# WRITTEN PROBLEM
Copy out the lines below word for word, leaving out the pictures.

# RECORDS SUPPLIED
------------------------------------------------------------

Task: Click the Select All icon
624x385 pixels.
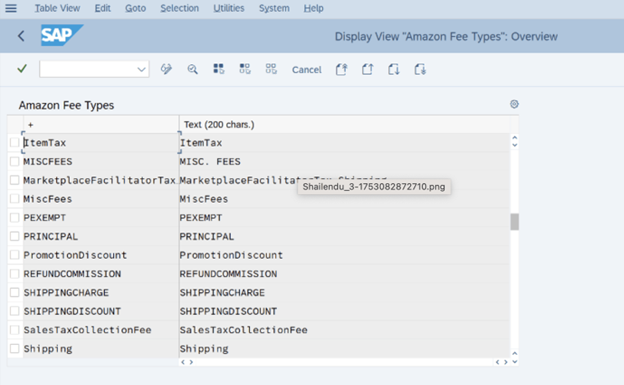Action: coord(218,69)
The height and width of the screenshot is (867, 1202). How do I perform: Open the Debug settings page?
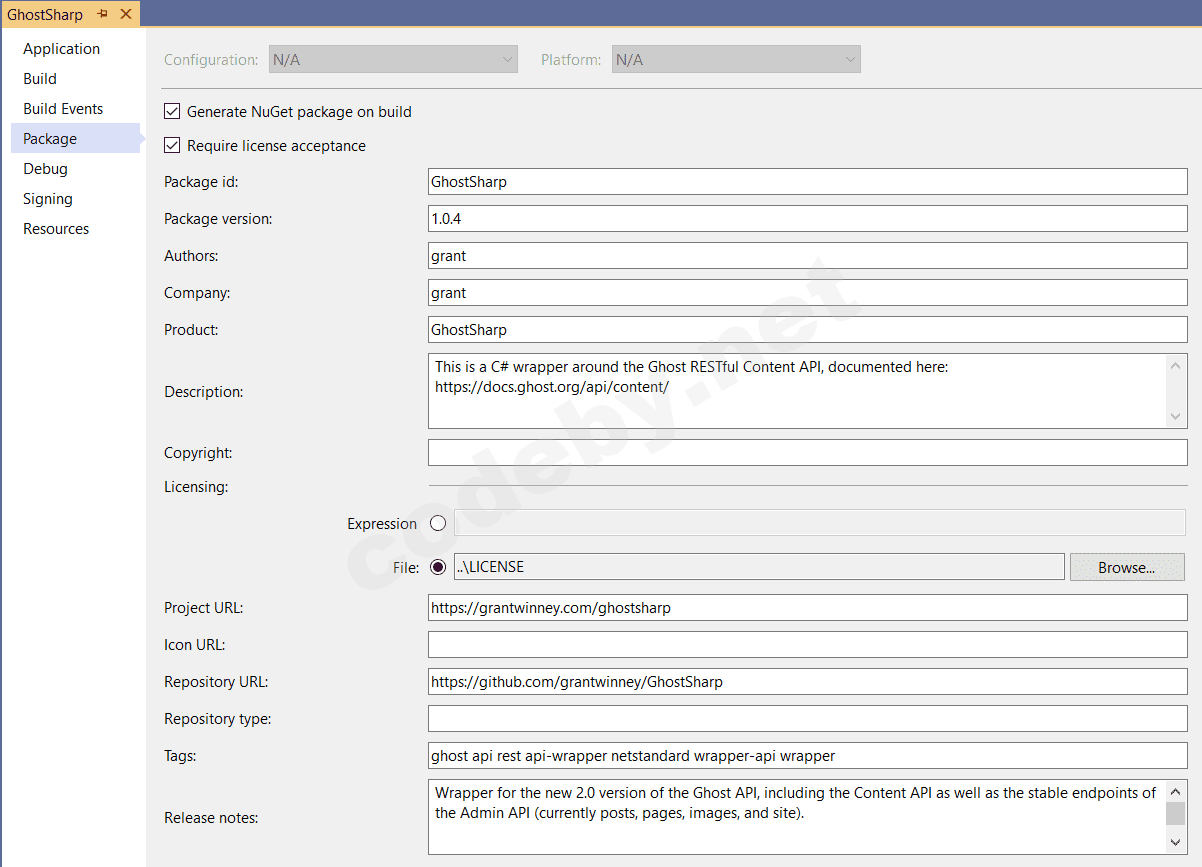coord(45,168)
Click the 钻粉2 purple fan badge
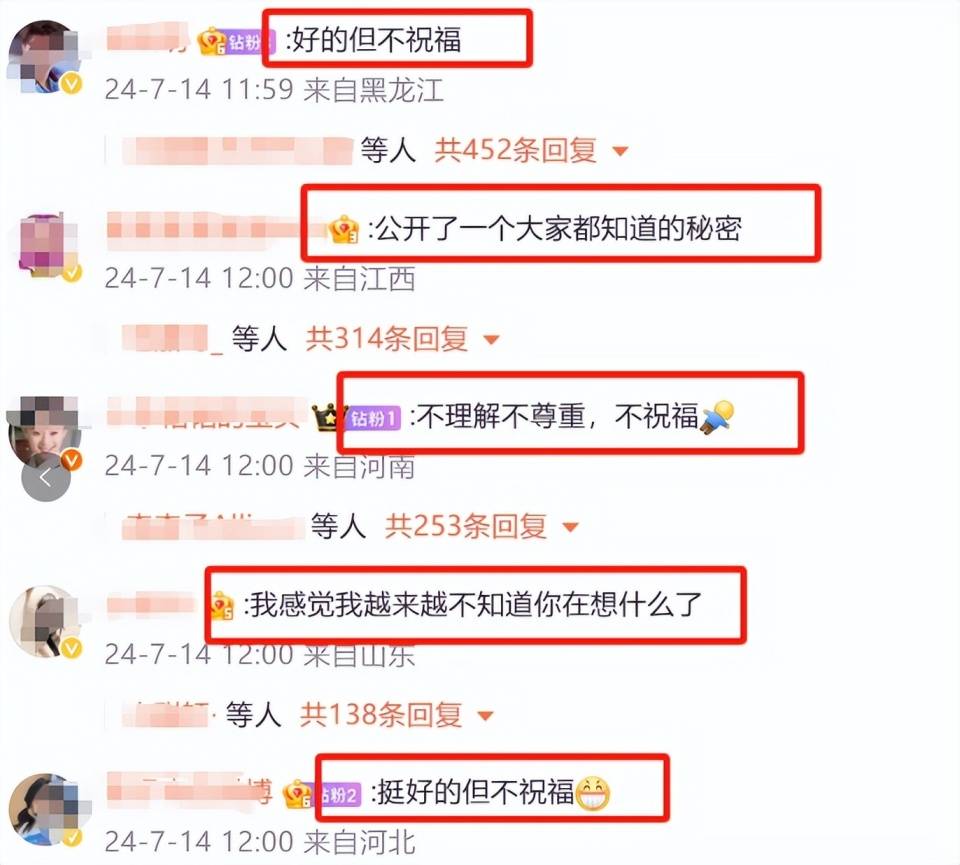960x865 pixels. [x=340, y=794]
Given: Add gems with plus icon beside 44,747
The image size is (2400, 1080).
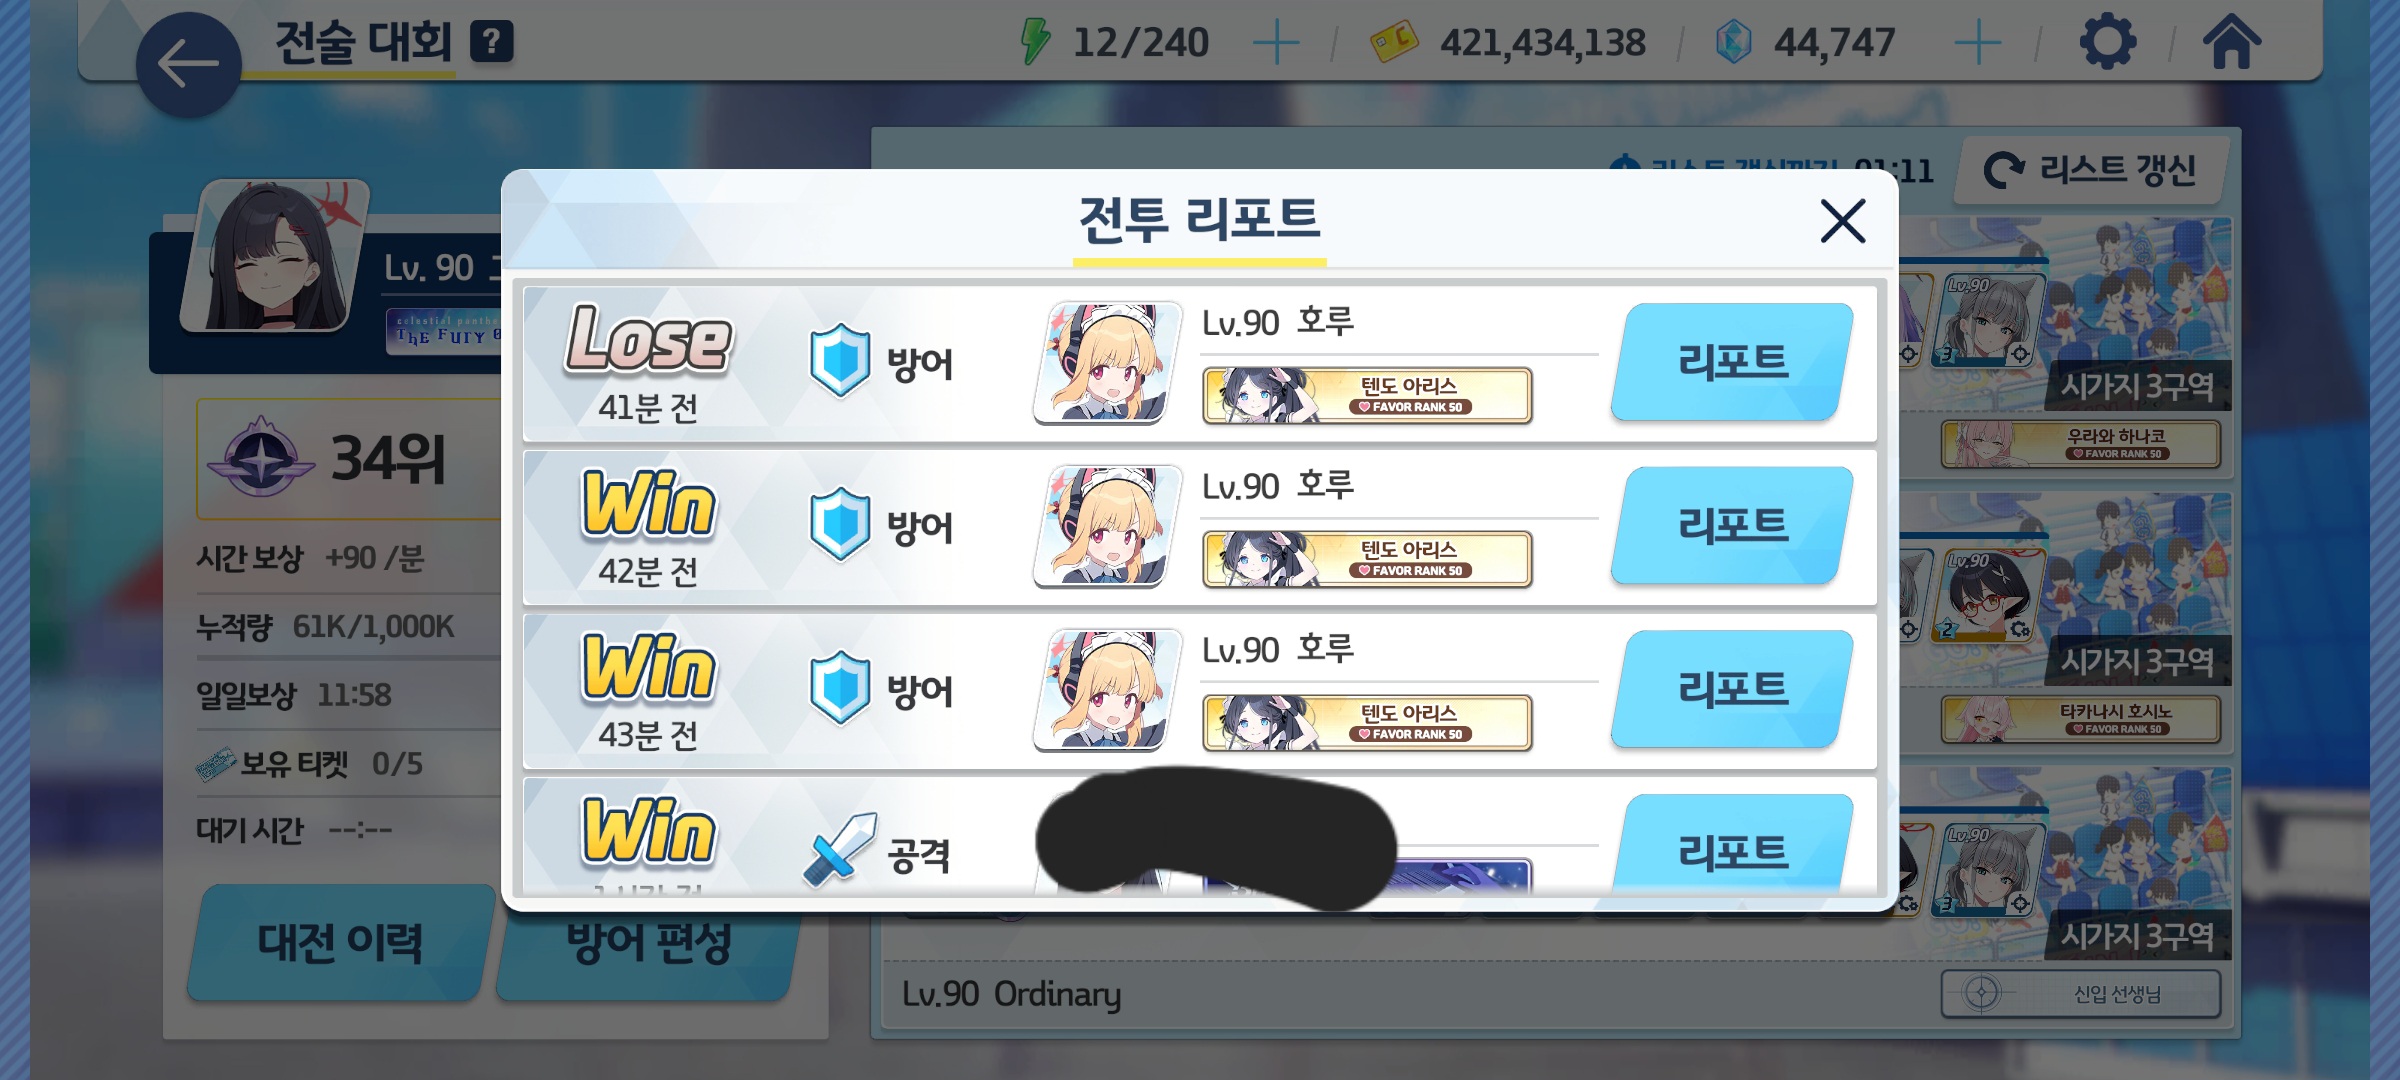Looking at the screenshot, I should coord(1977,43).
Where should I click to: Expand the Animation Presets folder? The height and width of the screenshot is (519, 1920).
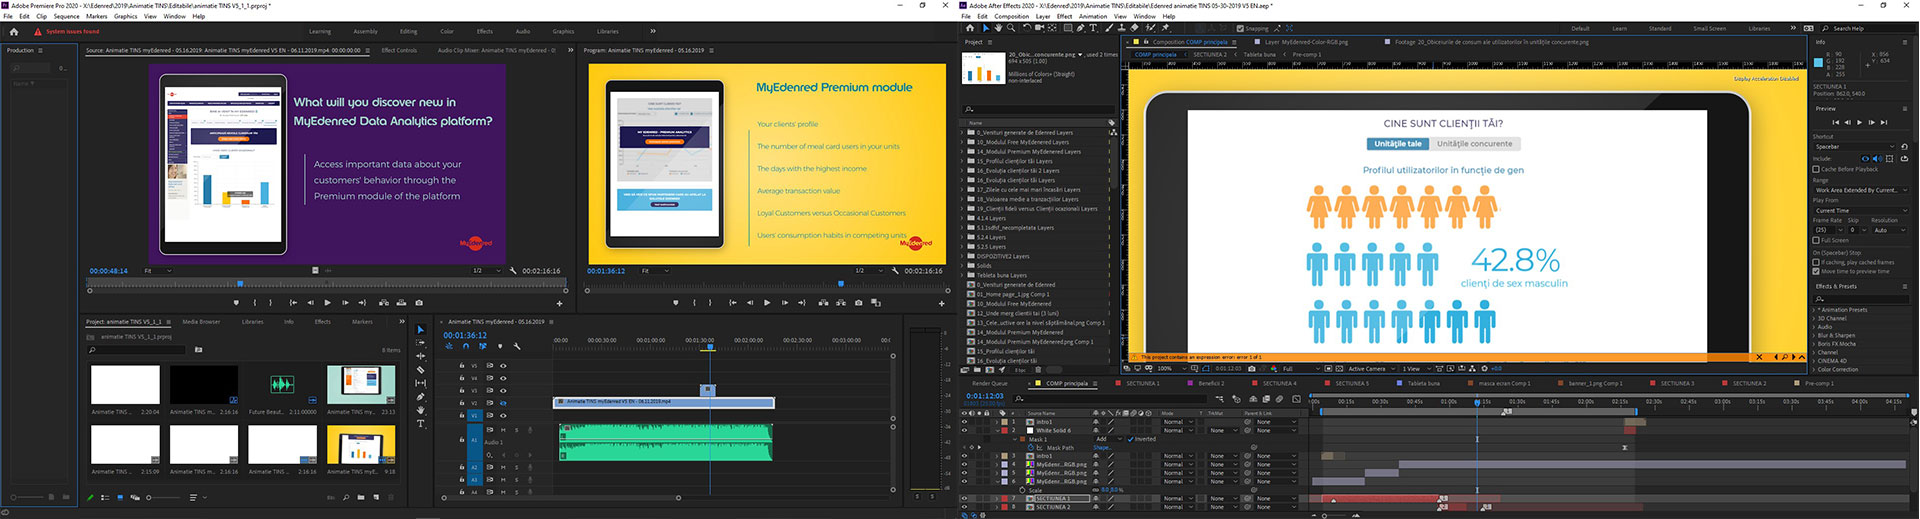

------------------------------------------------------------

# TASK RESULT
Task: Click the Select All icon
624x385 pixels.
Action: coord(218,69)
The height and width of the screenshot is (867, 1202). How do I perform: Open the Debug settings page?
coord(45,168)
Click the 钻粉2 purple fan badge
960x865 pixels. [x=340, y=794]
Given: Add gems with plus icon beside 44,747
The image size is (2400, 1080).
Looking at the screenshot, I should coord(1977,43).
Where should I click to: Expand the Animation Presets folder? The height and width of the screenshot is (519, 1920).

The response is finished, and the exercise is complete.